WHAT THE EXERCISE ASKS = Below are some entries. Repeat exactly the lines from the one with "Task: Click the deploy JSON code block" through the one with "Task: Cancel setup with Atšaukti button", and only those.

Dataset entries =
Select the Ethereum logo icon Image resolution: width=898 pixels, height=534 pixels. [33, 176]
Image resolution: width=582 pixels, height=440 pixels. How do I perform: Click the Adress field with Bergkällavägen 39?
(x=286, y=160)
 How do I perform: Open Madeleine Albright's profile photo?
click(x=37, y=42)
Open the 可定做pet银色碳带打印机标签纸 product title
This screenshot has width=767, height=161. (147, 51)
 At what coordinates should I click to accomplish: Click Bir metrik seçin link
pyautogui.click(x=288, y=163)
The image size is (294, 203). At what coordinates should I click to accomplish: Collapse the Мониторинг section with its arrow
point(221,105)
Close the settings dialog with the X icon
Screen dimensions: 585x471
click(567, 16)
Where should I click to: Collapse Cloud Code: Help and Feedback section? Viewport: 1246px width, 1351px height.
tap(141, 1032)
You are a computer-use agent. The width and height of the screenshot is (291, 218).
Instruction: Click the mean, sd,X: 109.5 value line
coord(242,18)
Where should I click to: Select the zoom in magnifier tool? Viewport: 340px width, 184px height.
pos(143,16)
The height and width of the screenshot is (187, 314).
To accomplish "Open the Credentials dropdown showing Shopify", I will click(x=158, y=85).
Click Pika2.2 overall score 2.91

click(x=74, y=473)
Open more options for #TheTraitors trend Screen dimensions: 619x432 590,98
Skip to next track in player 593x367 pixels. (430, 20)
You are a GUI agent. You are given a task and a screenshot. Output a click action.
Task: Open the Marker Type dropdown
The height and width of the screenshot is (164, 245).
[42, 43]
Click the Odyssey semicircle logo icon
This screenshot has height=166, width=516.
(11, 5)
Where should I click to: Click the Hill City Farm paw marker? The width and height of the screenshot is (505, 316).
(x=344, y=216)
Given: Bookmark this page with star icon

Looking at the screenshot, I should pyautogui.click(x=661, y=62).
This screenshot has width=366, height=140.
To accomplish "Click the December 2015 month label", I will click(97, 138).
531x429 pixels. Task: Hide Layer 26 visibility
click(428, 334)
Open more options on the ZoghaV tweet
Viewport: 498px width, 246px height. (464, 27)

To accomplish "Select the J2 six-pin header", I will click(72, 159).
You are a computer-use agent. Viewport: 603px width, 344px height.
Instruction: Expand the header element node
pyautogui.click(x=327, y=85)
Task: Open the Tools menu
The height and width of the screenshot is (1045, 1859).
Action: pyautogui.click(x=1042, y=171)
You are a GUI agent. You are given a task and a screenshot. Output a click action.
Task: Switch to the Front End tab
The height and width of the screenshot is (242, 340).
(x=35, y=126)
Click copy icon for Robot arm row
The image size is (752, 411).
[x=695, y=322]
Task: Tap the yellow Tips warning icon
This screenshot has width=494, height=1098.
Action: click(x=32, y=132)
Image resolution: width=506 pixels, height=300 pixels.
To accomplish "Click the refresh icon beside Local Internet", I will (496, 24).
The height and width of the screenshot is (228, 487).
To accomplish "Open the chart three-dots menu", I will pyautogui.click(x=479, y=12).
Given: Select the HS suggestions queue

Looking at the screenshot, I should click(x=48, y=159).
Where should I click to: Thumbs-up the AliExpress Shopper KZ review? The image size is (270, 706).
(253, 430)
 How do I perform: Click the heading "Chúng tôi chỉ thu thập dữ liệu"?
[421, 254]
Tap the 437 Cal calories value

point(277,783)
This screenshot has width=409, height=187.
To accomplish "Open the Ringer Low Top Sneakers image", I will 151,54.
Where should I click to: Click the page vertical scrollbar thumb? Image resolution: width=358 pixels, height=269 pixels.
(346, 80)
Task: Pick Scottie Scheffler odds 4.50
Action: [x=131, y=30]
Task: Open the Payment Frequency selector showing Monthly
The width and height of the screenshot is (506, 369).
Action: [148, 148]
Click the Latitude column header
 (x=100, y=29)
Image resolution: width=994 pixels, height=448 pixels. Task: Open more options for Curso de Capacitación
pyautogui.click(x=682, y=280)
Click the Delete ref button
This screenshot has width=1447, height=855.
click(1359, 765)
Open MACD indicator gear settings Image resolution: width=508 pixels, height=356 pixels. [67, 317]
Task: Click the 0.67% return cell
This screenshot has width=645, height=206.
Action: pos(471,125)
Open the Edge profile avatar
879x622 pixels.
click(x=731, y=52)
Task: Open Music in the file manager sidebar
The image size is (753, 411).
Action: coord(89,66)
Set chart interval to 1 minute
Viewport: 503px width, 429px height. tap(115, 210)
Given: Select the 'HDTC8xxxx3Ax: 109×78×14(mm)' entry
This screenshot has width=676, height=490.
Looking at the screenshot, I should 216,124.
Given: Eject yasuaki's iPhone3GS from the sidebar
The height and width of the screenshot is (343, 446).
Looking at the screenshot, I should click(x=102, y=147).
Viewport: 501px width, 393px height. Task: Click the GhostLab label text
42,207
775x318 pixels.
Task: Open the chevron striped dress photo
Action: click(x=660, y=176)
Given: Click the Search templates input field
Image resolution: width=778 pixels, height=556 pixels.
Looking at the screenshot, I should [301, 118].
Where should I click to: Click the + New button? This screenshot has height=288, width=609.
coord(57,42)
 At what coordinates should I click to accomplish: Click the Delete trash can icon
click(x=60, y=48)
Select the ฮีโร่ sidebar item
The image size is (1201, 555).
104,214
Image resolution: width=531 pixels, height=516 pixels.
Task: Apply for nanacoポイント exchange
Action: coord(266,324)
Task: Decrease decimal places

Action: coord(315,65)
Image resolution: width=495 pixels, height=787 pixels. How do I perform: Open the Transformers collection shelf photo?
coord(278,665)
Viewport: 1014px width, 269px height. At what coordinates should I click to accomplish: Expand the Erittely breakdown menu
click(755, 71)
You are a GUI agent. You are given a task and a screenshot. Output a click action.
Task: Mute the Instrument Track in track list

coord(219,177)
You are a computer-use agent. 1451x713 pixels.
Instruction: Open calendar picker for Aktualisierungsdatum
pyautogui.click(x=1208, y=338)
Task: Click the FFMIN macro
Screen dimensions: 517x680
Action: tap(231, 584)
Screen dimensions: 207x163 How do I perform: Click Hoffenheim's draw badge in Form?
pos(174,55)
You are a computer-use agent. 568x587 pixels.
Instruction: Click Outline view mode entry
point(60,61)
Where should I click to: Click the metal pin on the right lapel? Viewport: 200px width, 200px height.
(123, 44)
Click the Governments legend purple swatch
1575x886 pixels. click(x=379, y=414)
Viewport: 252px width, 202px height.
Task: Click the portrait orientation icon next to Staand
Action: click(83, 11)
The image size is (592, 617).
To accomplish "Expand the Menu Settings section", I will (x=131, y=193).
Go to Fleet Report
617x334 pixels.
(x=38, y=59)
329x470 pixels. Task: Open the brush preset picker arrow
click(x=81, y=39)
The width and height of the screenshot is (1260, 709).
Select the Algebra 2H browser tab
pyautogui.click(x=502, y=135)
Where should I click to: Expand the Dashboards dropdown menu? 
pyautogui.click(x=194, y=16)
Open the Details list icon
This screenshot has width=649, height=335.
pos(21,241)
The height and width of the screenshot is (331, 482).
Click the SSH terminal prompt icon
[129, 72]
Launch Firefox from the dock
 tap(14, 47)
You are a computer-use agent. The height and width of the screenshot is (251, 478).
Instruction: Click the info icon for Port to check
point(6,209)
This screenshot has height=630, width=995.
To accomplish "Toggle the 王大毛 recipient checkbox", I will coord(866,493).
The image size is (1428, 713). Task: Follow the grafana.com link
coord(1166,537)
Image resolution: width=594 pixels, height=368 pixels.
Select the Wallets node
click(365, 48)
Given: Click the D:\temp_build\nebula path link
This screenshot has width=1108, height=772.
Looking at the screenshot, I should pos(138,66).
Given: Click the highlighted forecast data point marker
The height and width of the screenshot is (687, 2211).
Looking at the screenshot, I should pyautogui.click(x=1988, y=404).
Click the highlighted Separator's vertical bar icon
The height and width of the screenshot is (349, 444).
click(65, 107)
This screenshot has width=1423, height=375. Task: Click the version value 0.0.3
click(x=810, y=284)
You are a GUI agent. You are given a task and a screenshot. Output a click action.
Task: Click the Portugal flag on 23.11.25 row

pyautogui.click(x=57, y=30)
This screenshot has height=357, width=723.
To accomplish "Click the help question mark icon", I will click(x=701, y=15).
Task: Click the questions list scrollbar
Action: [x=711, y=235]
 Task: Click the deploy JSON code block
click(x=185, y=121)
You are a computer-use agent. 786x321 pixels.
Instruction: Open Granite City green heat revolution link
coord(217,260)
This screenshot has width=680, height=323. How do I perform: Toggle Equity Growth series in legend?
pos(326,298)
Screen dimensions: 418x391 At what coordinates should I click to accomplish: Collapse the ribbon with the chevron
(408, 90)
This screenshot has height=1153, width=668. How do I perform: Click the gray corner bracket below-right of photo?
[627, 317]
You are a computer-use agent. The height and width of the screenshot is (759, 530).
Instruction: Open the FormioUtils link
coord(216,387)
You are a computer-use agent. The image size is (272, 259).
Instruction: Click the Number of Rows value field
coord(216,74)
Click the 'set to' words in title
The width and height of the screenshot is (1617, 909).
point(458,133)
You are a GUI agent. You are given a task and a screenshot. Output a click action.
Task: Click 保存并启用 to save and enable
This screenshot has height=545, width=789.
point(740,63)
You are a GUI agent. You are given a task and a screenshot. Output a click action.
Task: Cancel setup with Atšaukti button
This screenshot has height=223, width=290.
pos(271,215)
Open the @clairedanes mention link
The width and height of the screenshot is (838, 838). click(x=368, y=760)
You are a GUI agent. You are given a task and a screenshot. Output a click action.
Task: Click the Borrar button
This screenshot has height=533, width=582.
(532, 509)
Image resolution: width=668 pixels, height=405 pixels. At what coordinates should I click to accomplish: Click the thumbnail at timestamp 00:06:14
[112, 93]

SOLUTION TO THIS PROBLEM =
 Task: Click the deploy JSON code block
click(x=185, y=121)
You are a computer-use agent. 786x321 pixels.
Instruction: Open Granite City green heat revolution link
coord(217,260)
This screenshot has width=680, height=323. How do I perform: Toggle Equity Growth series in legend?
pos(326,298)
Screen dimensions: 418x391 At what coordinates should I click to accomplish: Collapse the ribbon with the chevron
(408, 90)
This screenshot has height=1153, width=668. How do I perform: Click the gray corner bracket below-right of photo?
[627, 317]
You are a computer-use agent. The height and width of the screenshot is (759, 530).
Instruction: Open the FormioUtils link
coord(216,387)
You are a computer-use agent. The image size is (272, 259).
Instruction: Click the Number of Rows value field
coord(216,74)
Click the 'set to' words in title
The width and height of the screenshot is (1617, 909).
point(458,133)
You are a GUI agent. You are given a task and a screenshot. Output a click action.
Task: Click 保存并启用 to save and enable
This screenshot has height=545, width=789.
point(740,63)
You are a GUI agent. You are given a task and a screenshot. Output a click action.
Task: Cancel setup with Atšaukti button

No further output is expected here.